═════ Records for this exercise
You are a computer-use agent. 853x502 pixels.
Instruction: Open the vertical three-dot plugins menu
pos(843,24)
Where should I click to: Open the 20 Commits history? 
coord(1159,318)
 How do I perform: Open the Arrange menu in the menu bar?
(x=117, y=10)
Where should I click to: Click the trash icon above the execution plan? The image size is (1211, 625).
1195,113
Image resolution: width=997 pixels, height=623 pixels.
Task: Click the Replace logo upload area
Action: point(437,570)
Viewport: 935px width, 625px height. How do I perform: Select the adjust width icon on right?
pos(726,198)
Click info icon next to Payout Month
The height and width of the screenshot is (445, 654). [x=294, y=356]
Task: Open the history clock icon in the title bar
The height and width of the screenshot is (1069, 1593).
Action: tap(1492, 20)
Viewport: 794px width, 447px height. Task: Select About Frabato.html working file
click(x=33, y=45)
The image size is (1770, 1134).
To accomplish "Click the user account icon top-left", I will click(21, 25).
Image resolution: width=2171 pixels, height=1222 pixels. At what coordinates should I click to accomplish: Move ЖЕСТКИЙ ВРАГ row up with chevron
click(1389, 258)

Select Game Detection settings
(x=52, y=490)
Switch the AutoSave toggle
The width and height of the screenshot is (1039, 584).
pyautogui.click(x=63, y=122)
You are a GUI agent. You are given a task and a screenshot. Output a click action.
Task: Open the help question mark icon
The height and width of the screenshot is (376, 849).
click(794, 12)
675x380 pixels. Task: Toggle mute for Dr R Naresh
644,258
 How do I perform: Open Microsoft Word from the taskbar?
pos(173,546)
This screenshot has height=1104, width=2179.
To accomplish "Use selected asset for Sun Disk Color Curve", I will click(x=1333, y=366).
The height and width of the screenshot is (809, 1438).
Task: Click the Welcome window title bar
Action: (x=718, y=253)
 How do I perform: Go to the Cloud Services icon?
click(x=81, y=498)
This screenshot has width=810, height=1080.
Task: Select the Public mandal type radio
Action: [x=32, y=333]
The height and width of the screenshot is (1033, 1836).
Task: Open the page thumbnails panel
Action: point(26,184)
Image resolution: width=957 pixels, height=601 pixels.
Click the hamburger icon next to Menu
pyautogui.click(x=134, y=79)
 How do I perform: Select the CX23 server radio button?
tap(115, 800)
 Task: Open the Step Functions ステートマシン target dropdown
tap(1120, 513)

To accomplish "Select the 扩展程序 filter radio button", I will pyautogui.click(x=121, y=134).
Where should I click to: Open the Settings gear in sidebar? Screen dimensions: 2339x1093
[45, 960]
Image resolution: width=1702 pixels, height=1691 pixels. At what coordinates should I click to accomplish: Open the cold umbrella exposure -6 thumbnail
══════════
■ To do
Work out how many lines in the records above contain the word "agent". State only that number.

■ Output
2